Required work:
Edit the rows below so that "Instruction" becomes "Goal" wherever it occurs. Leave everything else unchanged.

Some records:
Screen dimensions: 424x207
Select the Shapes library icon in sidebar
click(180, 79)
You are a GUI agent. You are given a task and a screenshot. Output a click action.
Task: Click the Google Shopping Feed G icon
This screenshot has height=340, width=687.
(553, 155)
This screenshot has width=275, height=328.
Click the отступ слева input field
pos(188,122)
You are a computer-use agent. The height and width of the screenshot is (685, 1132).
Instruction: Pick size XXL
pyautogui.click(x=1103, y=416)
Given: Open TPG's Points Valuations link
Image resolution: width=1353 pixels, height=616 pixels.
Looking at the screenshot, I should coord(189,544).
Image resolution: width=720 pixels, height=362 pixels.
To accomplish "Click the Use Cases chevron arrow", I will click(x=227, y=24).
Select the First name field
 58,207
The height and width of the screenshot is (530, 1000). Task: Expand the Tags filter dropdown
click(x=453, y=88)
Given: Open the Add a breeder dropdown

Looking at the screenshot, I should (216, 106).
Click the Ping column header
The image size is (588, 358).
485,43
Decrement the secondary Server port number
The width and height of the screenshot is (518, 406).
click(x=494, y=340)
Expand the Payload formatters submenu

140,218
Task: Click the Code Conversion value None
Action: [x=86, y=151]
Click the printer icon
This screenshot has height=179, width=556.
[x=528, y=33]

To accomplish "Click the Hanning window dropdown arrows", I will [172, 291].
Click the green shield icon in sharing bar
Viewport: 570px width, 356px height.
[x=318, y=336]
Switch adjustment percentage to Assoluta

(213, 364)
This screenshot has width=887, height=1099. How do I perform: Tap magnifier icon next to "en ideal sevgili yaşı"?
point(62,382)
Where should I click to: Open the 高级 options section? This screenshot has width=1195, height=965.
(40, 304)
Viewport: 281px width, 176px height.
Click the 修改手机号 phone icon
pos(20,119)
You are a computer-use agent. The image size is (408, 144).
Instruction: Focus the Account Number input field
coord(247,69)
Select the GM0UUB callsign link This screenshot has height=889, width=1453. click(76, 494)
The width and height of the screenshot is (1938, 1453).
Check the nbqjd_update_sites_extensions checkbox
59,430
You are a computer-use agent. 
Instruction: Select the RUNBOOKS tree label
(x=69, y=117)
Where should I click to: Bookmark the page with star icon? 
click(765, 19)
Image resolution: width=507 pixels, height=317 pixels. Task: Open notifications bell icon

Exercise solution:
Screen dimensions: 424x207
Select the Shapes library icon in sidebar
click(180, 79)
You are a GUI agent. You are given a task and a screenshot. Output a click action.
Task: Click the Google Shopping Feed G icon
This screenshot has height=340, width=687.
(553, 155)
This screenshot has width=275, height=328.
Click the отступ слева input field
pos(188,122)
You are a computer-use agent. The height and width of the screenshot is (685, 1132).
Goal: Pick size XXL
pyautogui.click(x=1103, y=416)
Given: Open TPG's Points Valuations link
Image resolution: width=1353 pixels, height=616 pixels.
Looking at the screenshot, I should coord(189,544).
Image resolution: width=720 pixels, height=362 pixels.
To accomplish "Click the Use Cases chevron arrow", I will click(x=227, y=24).
Select the First name field
 58,207
The height and width of the screenshot is (530, 1000). Task: Expand the Tags filter dropdown
click(x=453, y=88)
Given: Open the Add a breeder dropdown

Looking at the screenshot, I should (216, 106).
Click the Ping column header
The image size is (588, 358).
485,43
Decrement the secondary Server port number
The width and height of the screenshot is (518, 406).
click(x=494, y=340)
Expand the Payload formatters submenu

140,218
Task: Click the Code Conversion value None
Action: [x=86, y=151]
Click the printer icon
This screenshot has height=179, width=556.
[x=528, y=33]

To accomplish "Click the Hanning window dropdown arrows", I will [172, 291].
Click the green shield icon in sharing bar
Viewport: 570px width, 356px height.
[x=318, y=336]
Switch adjustment percentage to Assoluta

(213, 364)
This screenshot has width=887, height=1099. How do I perform: Tap magnifier icon next to "en ideal sevgili yaşı"?
point(62,382)
Where should I click to: Open the 高级 options section? This screenshot has width=1195, height=965.
(40, 304)
Viewport: 281px width, 176px height.
Click the 修改手机号 phone icon
pos(20,119)
You are a computer-use agent. The image size is (408, 144).
Goal: Focus the Account Number input field
coord(247,69)
Select the GM0UUB callsign link This screenshot has height=889, width=1453. click(76, 494)
The width and height of the screenshot is (1938, 1453).
Check the nbqjd_update_sites_extensions checkbox
59,430
You are a computer-use agent. 
Goal: Select the RUNBOOKS tree label
(x=69, y=117)
Where should I click to: Bookmark the page with star icon? 
click(765, 19)
Image resolution: width=507 pixels, height=317 pixels. Task: Open notifications bell icon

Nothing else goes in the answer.